Endurance training reverts heart mitochondrial dysfunction, permeability transition and apoptotic signaling in long-term severe hyperglycemia

Abstract

The present study analyzed the effects of endurance training against cardiac mitochondrial dysfunction, particularly on the susceptibility to mitochondrial permeability transition pore (MPTP) induction in streptozotocin (STZ)-induced hyperglycemia. Twenty-four young male Wistar rats were randomly assigned into sedentary citrate (SED + CIT), sedentary type I diabetes (SED + STZ; 50 mg/kg), T + CIT (14-week treadmill running, 60 min/day) and T + STZ (injected 4 weeks before training). After 18 weeks, isolated heart mitochondria were used for in vitro oxygen consumption and transmembrane potential (∆Ψ) assessment. Cyclosporin-A (CyclA)-sensitive osmotic swelling and Ca 2+ fluxes were measured to study MPTP susceptibility. Voltage-dependent anion channel (VDAC), adenine nucleotide translocator (ANT), cyclophilin D (CypD), transcription factor A (Tfam), Bax, Bcl-2 contents, caspase-3 and -9 activities were determined. In the sedentary group, long-term severe hyperglycemia decreased state 3, CCCP-induced uncoupling and increased oligomycin-inhibited respiration, state 4 and lag phase with glutamate–malate.

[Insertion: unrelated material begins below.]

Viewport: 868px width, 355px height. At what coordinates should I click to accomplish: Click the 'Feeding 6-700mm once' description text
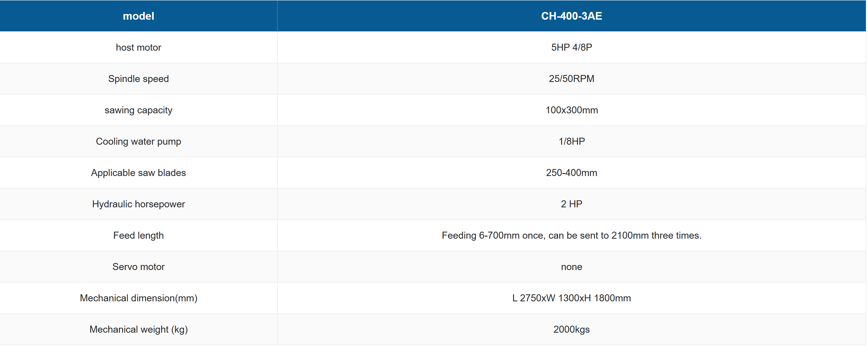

A decreased state 3 and state 4 with succinate were observed. Moreover, hyperglycemia decreased Ca 2+ uptake and increased CyclA-sensitive Ca 2+ release and Ca 2+-induced mitochondrial swelling. The oxygen consumption and ∆Ψ parameters impaired by long-term severe hyperglycemia were reverted by endurance training (SED + STZ vs. T + STZ). Training increased mitochondrial Ca 2+ uptake and decreased Ca 2+ release in hyperglycemic groups. Additionally, endurance training reverted the hyperglycemia-induced CypD elevation, attenuating decrease of ANT, VDAC and Tfam. Moreover, training prevented the STZ-induced elevation in Bax, Bax-to-Bcl-2 ratio, caspase-3 and -9 and the increased Bcl-2. Endurance training reestablished heart mitochondrial respiratory dysfunction caused by long-term severe hyperglycemia and reduced the increased susceptibility to MPTP induction probably by modulation of MPTP regulatory proteins.